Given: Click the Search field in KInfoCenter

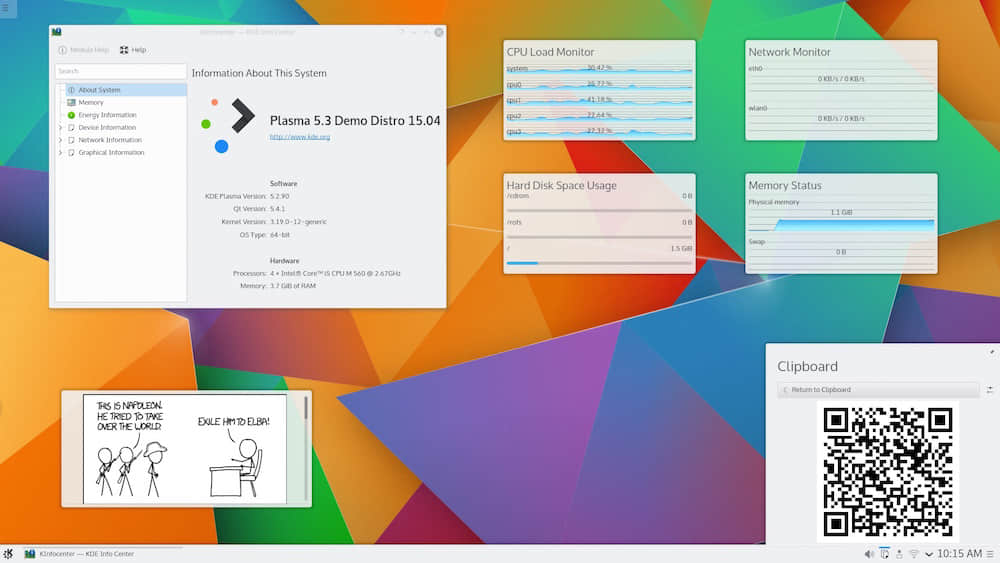Looking at the screenshot, I should (120, 71).
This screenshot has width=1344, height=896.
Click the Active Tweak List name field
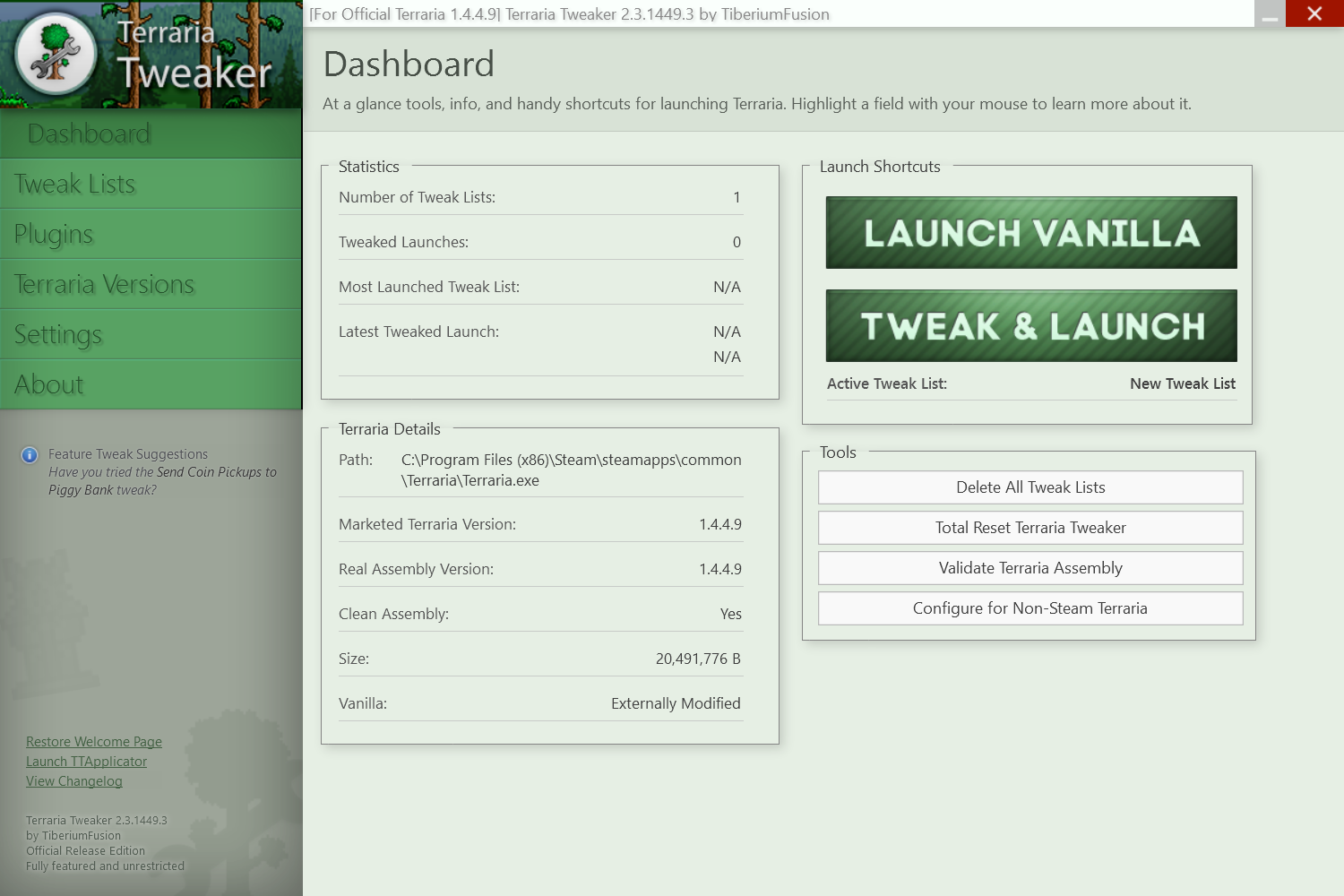click(x=1182, y=383)
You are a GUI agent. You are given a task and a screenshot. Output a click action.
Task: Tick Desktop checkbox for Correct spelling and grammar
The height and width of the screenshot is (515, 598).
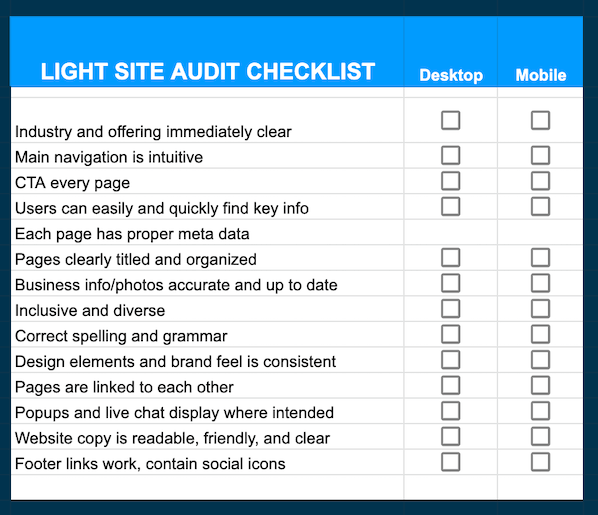pos(450,334)
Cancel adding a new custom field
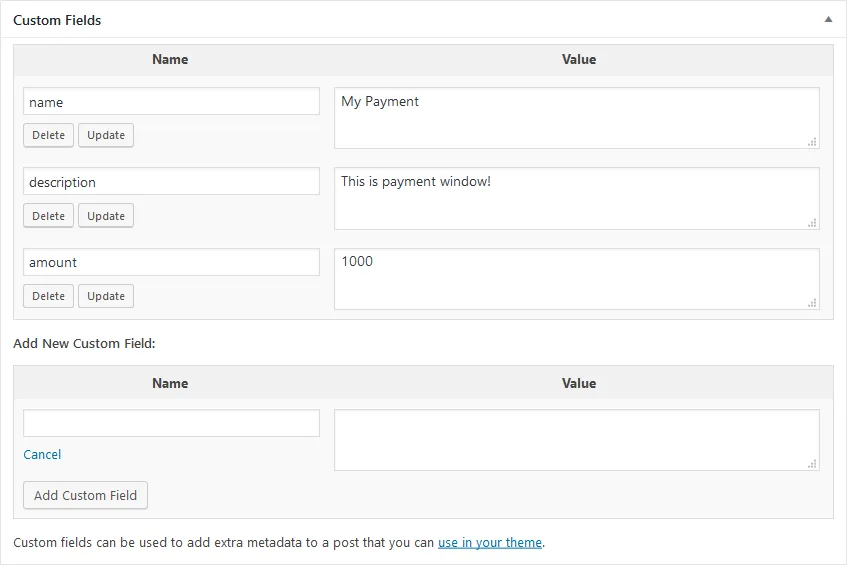Screen dimensions: 847x565 (x=42, y=454)
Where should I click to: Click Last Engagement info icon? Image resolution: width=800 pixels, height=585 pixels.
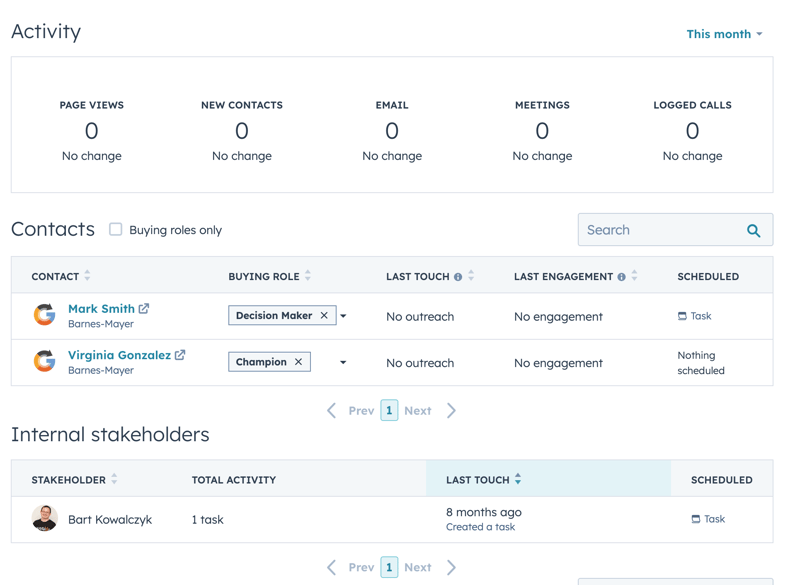click(621, 277)
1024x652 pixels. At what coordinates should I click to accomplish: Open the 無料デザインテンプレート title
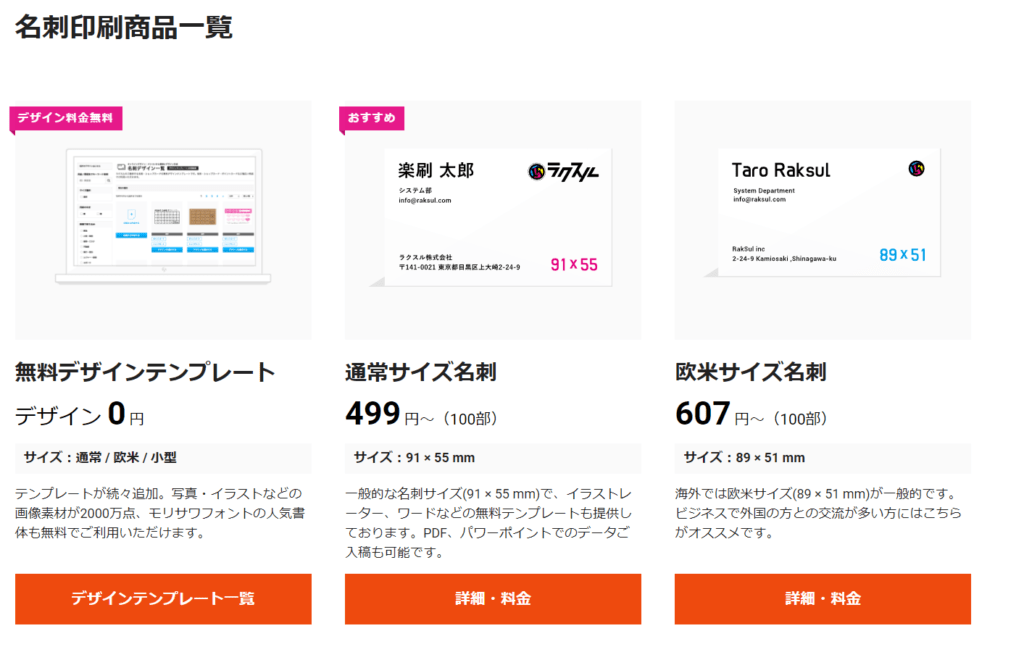point(145,372)
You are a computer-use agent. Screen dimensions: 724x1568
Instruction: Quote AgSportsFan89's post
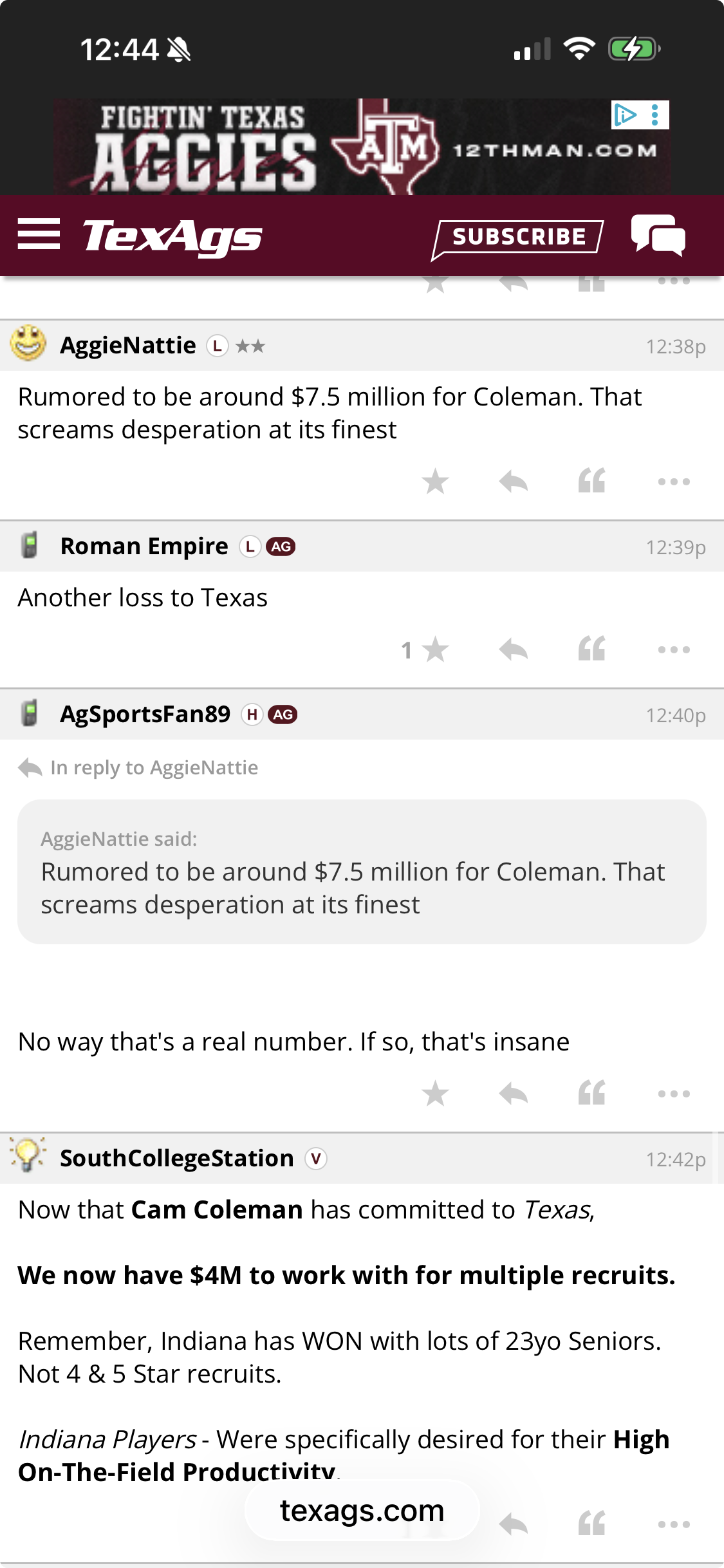[x=591, y=1094]
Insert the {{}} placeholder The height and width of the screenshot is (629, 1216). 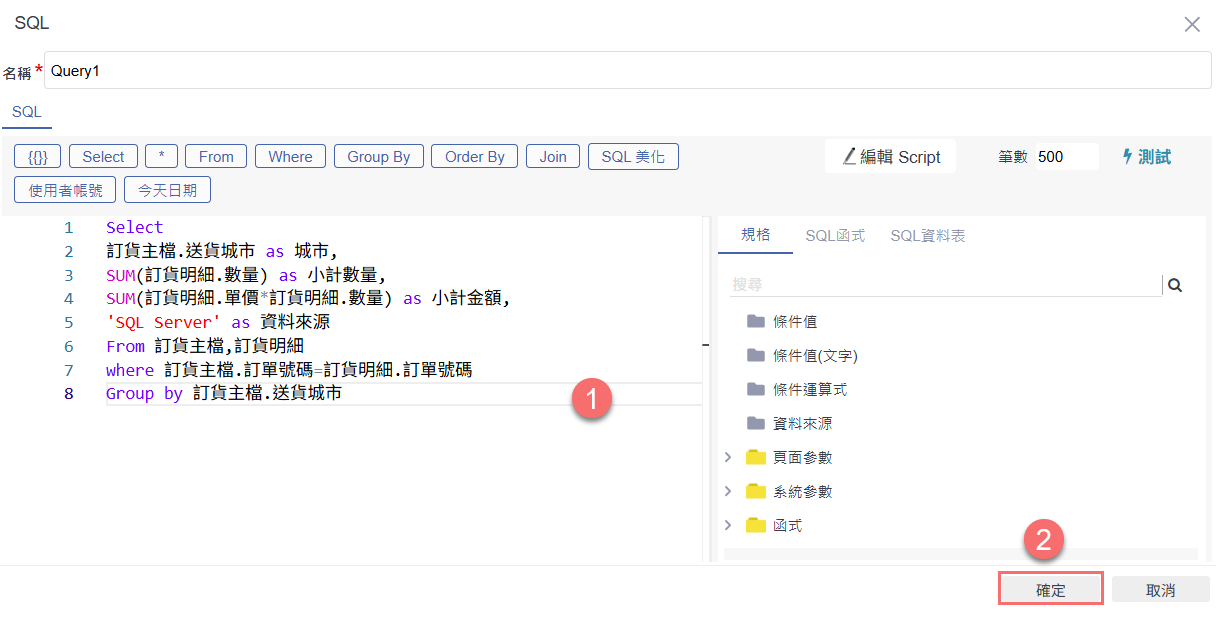[x=38, y=157]
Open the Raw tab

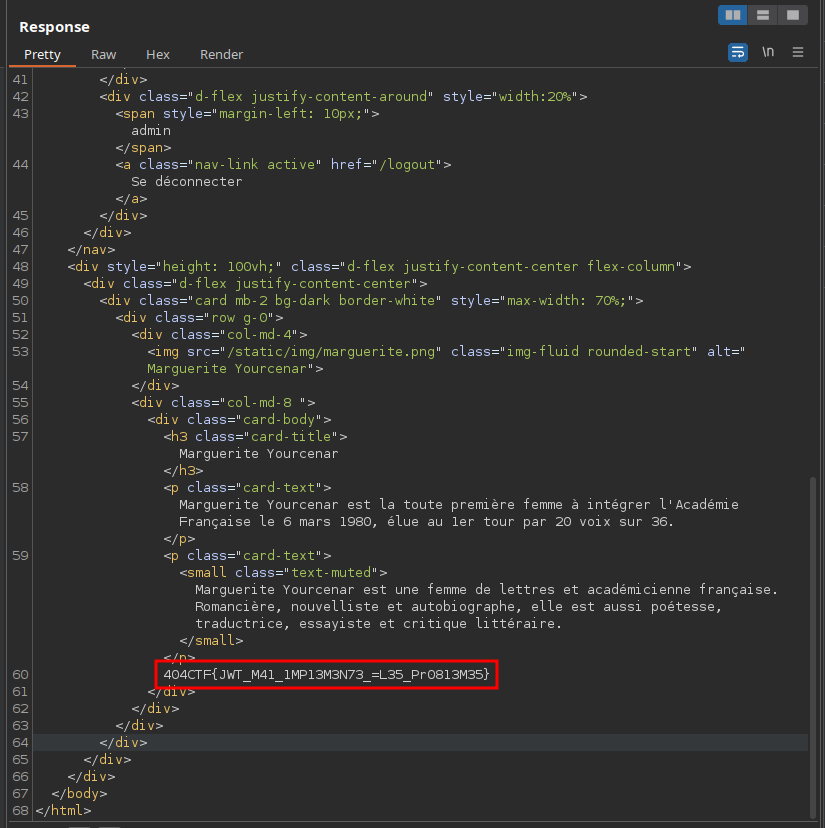(103, 54)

**Brief:**
Scan the material above for the string "agent" and copy every line that has it.

**Solution to this problem:**
You are a GUI agent. You are given a task and a screenshot. Output a click action.
You are a computer-use agent. Screen dimensions: 724x1568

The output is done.